When my kids were babies, we battled diaper rash with tea tree oil. I had taken my son to the doctor for a rash that was creeping up his body. We were prescribed a popular, topical, anti fungal ointment. I tried for several days and as the rash got further up his chest I gave up on that ointment, and grabbed a bottle of tea tree oil. At the time I didn’t know I should dilute it, and I applied a few drops directly on his tender skin. It didn’t bother him on his chest or legs, but stung his little bottom, which was more raw from the infection. That rash was completely gone within 24 hours! Now, if I have to apply tea tree or any other essential oil to my kids’ skin, I combine it with coconut oil. I just use a couple of drops of essential oil, to about a teaspoon of carrier oil.
Ladies, believe it or not, tea tree works so well for fungal/yeast infections, you can find tea tree suppositories! And they work, in my opinion, better than any OTC treatment. And if you prefer to treat things holistically, this is a great option.
Add a few drops to shampoo to help prevent or treat lice.
What can Tea Tree Oil be used to treat?
- Scabies (itch mites / skin mites)
- insect bites
- infections of the mouth (use caution, do NOT swallow)
- onychomycosis (nail fungus)
- athlete’s foot
- cuts and abrasions
- recurrent herpes labialis
- gargle for sore throat (use carrier oil, do NOT swallow)
- ear infections
- toothache (apply with q-tip, do NOT swallow)
- vaginal yeast infections
- diaper rash
- tick removal (apply to skin at the bite, and the tick will usually start to detach)
- add to homemade deodorant to help keep armpits fresh
- relieve bronchial congestion (add a few drops to a hot bath)
- general cleaning
Where to buy tea tree oil
My personal favorite brand of oil is Florhana, sold at TropicalTraditions.com Their oils are more potent than cheaper brands, but without the enormous price tag of other popular high quality oils. All the FloriHana oils are certified organic (the certifications are posted on the site) and cold steam distilled. Beware of heat distilled essential oils, as heat destroys the volatile and delicate essential compounds, and renders them far less effective.
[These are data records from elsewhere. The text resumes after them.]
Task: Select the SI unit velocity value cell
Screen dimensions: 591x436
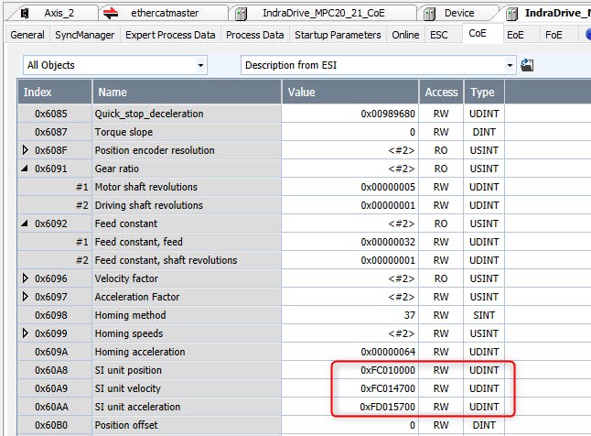Action: coord(349,388)
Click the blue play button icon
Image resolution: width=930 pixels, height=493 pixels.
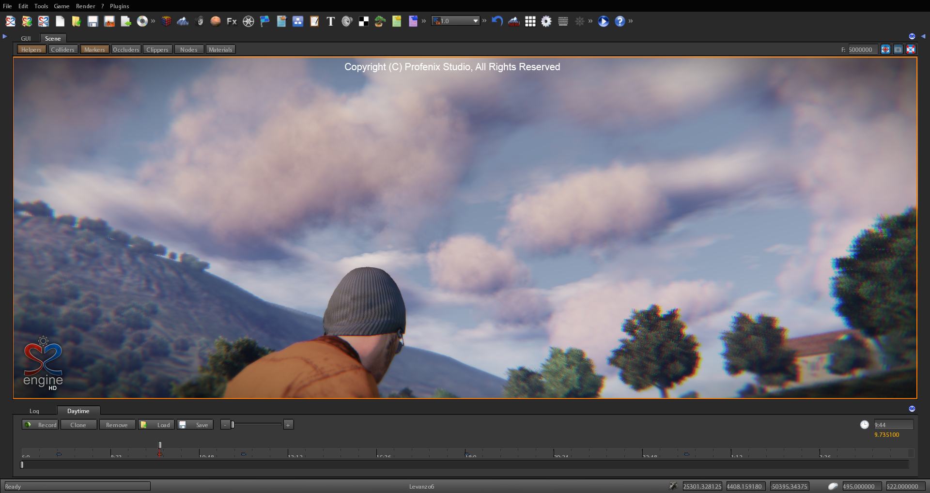pos(603,21)
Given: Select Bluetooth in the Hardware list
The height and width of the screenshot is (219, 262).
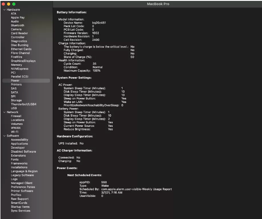Looking at the screenshot, I should click(18, 25).
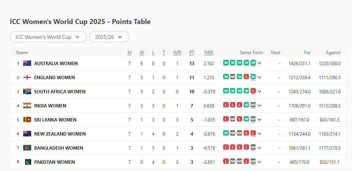
Task: Click New Zealand Women's first W form badge
Action: coord(226,133)
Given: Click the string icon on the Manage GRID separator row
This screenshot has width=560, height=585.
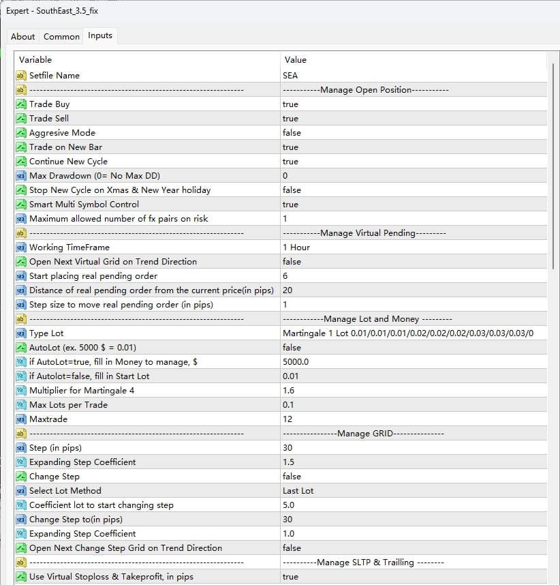Looking at the screenshot, I should [21, 433].
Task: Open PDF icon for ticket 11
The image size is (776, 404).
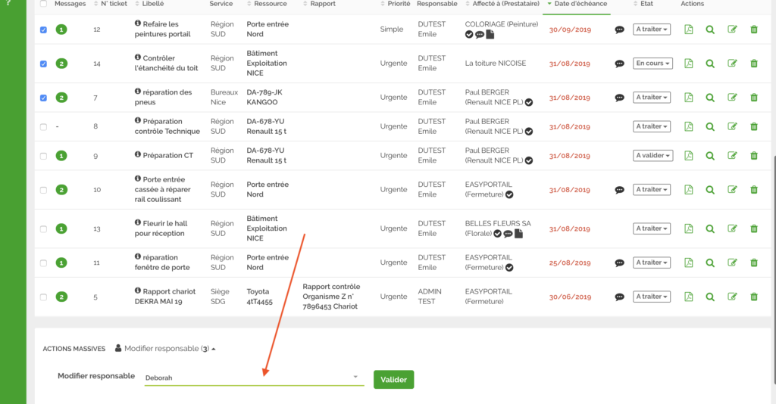Action: pyautogui.click(x=688, y=263)
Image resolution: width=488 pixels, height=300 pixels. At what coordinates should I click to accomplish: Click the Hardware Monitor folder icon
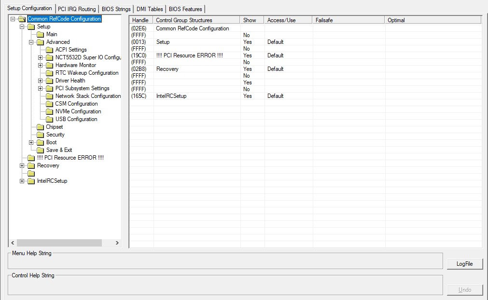(x=50, y=65)
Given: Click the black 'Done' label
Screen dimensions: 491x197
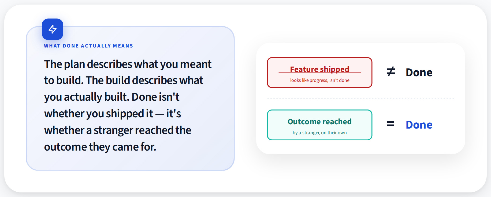Looking at the screenshot, I should tap(419, 72).
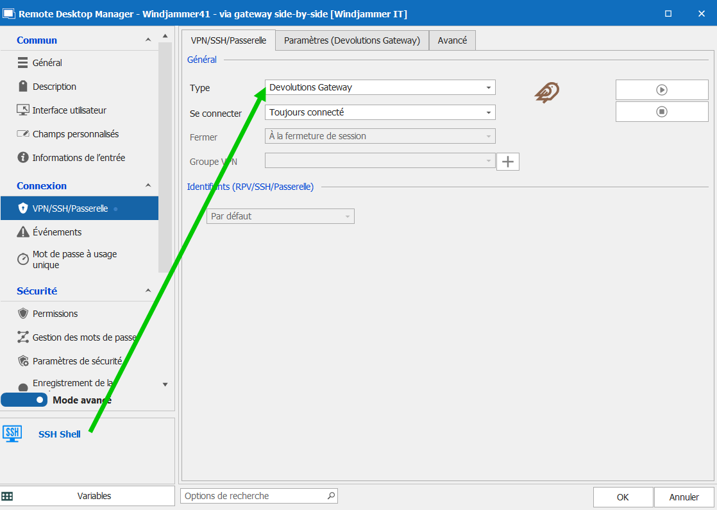
Task: Toggle the Mode avancé switch
Action: point(24,400)
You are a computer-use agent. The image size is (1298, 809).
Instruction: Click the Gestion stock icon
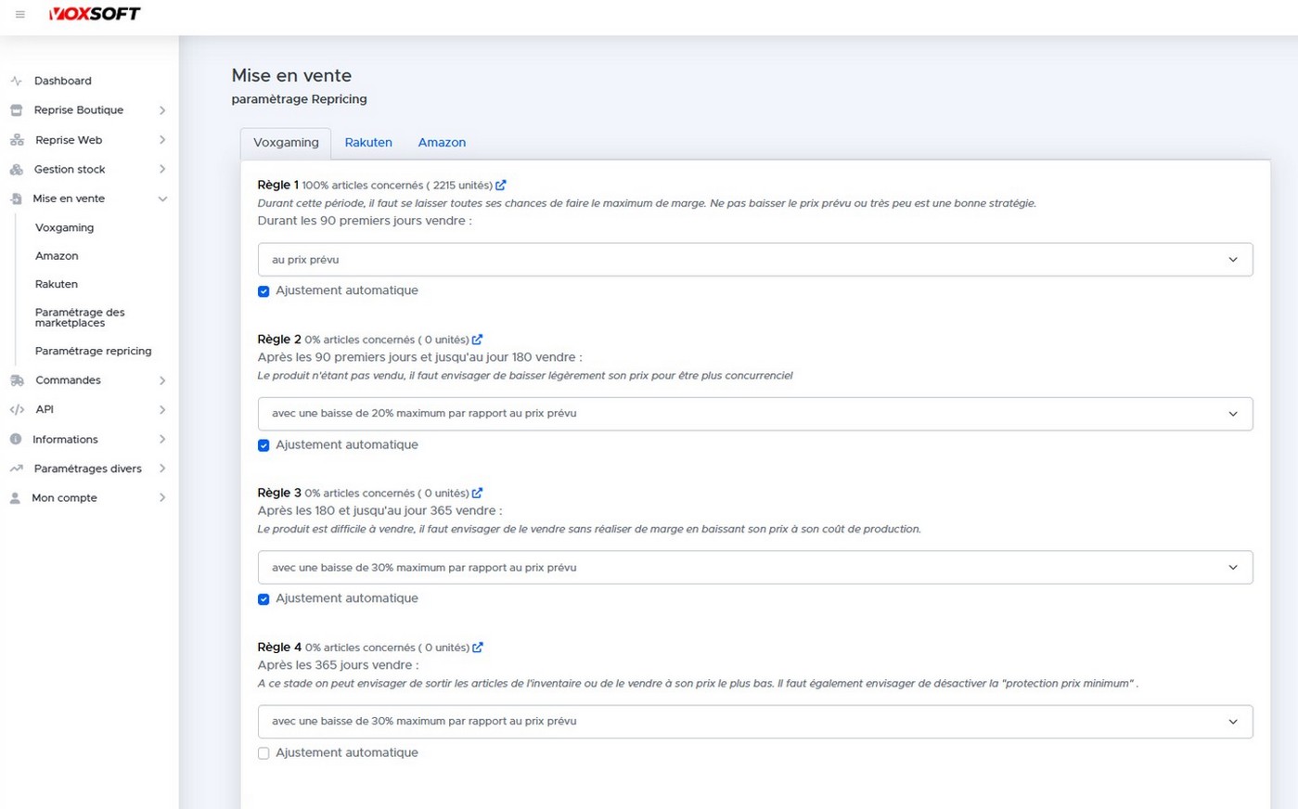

To my knowledge, the FDA has not reviewed this information. Even though there are clinical studies, I need to post this disclaimer: information on this post, and the entire website, is not intended to treat, diagnose, or prevent disease. I am not a medical professional. I am a Mom who chooses to live holistically, and treat illness naturally. I do so with caution, and research as much as I am able. When I have questions, I contact my Naturopath.